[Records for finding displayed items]
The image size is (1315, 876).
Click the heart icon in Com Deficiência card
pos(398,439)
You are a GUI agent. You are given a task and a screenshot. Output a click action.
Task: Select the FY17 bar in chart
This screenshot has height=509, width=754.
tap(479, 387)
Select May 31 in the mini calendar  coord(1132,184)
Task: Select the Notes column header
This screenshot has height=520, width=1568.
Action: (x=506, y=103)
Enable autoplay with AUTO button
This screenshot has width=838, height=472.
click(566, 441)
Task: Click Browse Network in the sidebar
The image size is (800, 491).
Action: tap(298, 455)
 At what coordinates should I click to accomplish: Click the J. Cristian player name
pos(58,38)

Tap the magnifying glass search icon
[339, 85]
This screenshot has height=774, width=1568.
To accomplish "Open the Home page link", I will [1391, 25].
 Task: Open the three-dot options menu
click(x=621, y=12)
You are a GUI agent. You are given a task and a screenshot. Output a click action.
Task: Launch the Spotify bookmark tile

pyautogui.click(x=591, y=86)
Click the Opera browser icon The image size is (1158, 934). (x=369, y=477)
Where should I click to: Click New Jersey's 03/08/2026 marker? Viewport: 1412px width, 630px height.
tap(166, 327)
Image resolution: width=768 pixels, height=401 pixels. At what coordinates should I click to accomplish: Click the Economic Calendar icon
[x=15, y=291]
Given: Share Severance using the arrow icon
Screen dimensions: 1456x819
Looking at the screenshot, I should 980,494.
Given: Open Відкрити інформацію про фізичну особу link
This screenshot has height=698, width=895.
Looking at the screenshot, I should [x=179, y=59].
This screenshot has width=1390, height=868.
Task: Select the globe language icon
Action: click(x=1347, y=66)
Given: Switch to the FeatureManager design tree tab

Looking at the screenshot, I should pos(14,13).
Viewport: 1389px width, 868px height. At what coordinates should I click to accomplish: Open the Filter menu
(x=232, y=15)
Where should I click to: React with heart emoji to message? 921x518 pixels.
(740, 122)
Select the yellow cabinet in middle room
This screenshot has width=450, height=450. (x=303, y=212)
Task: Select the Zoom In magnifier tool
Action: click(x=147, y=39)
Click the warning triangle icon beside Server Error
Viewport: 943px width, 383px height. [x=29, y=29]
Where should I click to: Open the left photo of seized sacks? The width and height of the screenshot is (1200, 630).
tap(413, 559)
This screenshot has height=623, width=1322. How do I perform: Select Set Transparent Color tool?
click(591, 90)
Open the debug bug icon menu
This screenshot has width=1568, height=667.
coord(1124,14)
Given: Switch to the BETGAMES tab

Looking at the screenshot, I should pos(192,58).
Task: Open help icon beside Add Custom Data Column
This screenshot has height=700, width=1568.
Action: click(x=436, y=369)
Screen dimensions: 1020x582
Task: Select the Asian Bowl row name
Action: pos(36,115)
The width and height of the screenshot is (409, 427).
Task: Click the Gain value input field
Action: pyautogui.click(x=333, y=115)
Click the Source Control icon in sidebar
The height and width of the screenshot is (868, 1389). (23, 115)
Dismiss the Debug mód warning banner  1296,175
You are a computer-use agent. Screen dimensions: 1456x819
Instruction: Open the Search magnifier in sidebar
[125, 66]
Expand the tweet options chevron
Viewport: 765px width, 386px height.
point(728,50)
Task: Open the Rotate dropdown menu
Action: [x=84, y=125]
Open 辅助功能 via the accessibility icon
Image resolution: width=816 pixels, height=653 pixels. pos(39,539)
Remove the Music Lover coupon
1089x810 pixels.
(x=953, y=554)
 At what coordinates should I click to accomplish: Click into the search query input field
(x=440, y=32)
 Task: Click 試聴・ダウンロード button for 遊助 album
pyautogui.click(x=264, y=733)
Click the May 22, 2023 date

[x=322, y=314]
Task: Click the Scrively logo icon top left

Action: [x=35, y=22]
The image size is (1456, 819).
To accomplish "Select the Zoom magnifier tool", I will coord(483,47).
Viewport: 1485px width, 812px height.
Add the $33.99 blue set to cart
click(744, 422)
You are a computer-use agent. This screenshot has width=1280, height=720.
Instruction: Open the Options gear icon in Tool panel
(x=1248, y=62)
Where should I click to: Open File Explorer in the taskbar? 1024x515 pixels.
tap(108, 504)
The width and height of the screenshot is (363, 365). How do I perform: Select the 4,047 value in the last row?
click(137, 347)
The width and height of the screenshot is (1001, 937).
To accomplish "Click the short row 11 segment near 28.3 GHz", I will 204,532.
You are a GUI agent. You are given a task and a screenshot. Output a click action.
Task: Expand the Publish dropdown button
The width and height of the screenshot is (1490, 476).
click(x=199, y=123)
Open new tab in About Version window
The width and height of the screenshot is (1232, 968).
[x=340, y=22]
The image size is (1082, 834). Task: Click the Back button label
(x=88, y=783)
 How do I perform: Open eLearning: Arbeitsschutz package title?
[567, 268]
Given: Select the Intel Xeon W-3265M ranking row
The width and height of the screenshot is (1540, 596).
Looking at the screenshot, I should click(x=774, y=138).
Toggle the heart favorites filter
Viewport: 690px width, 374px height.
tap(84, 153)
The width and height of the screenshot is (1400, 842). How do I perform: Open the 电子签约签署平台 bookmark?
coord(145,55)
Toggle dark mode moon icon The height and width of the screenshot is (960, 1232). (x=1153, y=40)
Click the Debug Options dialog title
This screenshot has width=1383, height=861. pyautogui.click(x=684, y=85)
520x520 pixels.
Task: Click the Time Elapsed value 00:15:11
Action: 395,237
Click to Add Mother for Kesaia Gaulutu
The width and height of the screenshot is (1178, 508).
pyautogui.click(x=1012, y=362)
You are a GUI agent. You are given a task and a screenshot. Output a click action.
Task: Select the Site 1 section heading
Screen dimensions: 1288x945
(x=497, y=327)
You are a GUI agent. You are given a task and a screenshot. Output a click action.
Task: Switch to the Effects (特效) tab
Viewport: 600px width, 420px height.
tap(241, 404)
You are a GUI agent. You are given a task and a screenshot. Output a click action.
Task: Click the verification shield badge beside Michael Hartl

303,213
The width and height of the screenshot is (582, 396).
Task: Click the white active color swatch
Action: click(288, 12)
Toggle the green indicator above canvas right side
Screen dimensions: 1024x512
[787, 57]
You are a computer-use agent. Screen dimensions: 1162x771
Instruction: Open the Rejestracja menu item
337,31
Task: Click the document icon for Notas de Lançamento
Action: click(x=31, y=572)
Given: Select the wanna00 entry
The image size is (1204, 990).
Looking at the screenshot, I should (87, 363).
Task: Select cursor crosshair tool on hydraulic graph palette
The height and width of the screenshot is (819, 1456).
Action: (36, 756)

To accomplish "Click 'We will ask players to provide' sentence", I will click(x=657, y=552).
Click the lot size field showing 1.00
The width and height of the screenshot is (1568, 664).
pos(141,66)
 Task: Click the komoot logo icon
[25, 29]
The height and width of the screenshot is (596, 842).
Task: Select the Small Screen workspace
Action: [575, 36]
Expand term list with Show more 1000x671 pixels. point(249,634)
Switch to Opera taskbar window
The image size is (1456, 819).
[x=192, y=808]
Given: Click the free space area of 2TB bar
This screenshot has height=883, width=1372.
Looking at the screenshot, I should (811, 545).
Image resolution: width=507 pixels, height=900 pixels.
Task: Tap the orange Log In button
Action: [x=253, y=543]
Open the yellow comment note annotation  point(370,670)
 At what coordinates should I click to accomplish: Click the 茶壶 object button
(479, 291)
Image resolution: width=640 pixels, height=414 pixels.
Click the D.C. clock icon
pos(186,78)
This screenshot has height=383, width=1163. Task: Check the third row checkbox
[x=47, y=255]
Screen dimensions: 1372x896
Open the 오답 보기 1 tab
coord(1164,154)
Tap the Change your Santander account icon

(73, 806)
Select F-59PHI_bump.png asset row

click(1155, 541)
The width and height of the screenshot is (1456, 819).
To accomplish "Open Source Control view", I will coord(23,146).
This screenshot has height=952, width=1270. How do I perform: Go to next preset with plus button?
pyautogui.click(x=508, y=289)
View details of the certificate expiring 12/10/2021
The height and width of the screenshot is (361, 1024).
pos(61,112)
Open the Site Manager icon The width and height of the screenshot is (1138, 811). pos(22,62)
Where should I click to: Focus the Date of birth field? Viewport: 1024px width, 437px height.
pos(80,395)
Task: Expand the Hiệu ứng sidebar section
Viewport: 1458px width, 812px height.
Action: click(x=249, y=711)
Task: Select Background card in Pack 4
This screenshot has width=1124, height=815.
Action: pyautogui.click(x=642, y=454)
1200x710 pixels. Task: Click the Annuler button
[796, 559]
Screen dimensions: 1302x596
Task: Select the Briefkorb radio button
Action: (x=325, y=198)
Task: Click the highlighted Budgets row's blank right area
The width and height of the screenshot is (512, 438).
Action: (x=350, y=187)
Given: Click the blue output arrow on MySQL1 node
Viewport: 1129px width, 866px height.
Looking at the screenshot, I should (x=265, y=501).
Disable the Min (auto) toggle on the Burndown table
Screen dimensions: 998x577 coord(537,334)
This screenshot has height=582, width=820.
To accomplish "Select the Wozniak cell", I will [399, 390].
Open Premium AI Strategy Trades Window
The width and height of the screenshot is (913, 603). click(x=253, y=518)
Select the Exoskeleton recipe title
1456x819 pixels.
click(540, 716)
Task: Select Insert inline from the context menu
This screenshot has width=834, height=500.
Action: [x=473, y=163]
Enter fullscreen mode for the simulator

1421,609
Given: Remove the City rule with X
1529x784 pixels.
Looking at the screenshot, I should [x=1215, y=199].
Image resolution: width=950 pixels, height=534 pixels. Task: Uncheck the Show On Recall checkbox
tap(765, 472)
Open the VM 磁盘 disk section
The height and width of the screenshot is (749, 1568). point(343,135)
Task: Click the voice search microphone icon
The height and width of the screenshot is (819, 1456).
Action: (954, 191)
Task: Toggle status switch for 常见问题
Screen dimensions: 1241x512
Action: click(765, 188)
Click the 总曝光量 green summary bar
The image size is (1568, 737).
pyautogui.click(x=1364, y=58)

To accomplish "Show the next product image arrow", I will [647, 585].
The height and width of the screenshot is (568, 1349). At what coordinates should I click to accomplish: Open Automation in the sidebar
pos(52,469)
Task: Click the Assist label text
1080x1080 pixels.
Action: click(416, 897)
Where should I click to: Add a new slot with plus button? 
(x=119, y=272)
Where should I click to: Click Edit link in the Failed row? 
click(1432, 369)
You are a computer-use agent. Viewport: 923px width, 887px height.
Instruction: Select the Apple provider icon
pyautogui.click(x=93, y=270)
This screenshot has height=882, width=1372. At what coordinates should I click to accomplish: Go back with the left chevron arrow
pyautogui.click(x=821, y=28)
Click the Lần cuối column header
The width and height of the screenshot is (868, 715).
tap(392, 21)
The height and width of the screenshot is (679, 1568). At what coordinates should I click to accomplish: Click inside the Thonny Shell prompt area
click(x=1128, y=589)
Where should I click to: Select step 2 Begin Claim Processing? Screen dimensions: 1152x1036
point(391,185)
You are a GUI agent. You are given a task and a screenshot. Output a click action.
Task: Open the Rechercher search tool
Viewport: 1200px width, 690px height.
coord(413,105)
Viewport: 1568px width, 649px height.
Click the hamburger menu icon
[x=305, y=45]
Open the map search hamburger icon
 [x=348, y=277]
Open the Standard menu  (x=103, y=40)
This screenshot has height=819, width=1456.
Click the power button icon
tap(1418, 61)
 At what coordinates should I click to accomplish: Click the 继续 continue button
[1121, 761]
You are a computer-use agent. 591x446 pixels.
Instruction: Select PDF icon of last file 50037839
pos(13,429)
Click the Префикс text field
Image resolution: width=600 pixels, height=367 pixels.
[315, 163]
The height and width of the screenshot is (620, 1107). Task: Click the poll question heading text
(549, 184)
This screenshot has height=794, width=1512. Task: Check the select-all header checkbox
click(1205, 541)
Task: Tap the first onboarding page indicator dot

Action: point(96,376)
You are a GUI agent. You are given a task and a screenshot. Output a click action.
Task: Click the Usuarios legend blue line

**WHAT YOU WILL DO**
Rewrite the lines from the one containing "This screenshot has height=383, width=1163." through the one containing "will [399, 390].", both included, changing "Annuler" to "Cancel" and leaving everything else as it is.

**FINISHED TASK**
This screenshot has height=383, width=1163. Task: Check the third row checkbox
[x=47, y=255]
Screen dimensions: 1372x896
Open the 오답 보기 1 tab
coord(1164,154)
Tap the Change your Santander account icon

(73, 806)
Select F-59PHI_bump.png asset row

click(1155, 541)
The width and height of the screenshot is (1456, 819).
To accomplish "Open Source Control view", I will coord(23,146).
This screenshot has height=952, width=1270. How do I perform: Go to next preset with plus button?
pyautogui.click(x=508, y=289)
View details of the certificate expiring 12/10/2021
The height and width of the screenshot is (361, 1024).
pos(61,112)
Open the Site Manager icon The width and height of the screenshot is (1138, 811). pos(22,62)
Where should I click to: Focus the Date of birth field? Viewport: 1024px width, 437px height.
pos(80,395)
Task: Expand the Hiệu ứng sidebar section
Viewport: 1458px width, 812px height.
Action: click(x=249, y=711)
Task: Select Background card in Pack 4
This screenshot has width=1124, height=815.
Action: pyautogui.click(x=642, y=454)
1200x710 pixels. Task: Click the Cancel button
[796, 559]
Screen dimensions: 1302x596
Task: Select the Briefkorb radio button
Action: (x=325, y=198)
Task: Click the highlighted Budgets row's blank right area
The width and height of the screenshot is (512, 438).
Action: (x=350, y=187)
Given: Click the blue output arrow on MySQL1 node
Viewport: 1129px width, 866px height.
Looking at the screenshot, I should (x=265, y=501).
Disable the Min (auto) toggle on the Burndown table
Screen dimensions: 998x577 coord(537,334)
This screenshot has height=582, width=820.
To accomplish "Select the Wozniak cell", I will [399, 390].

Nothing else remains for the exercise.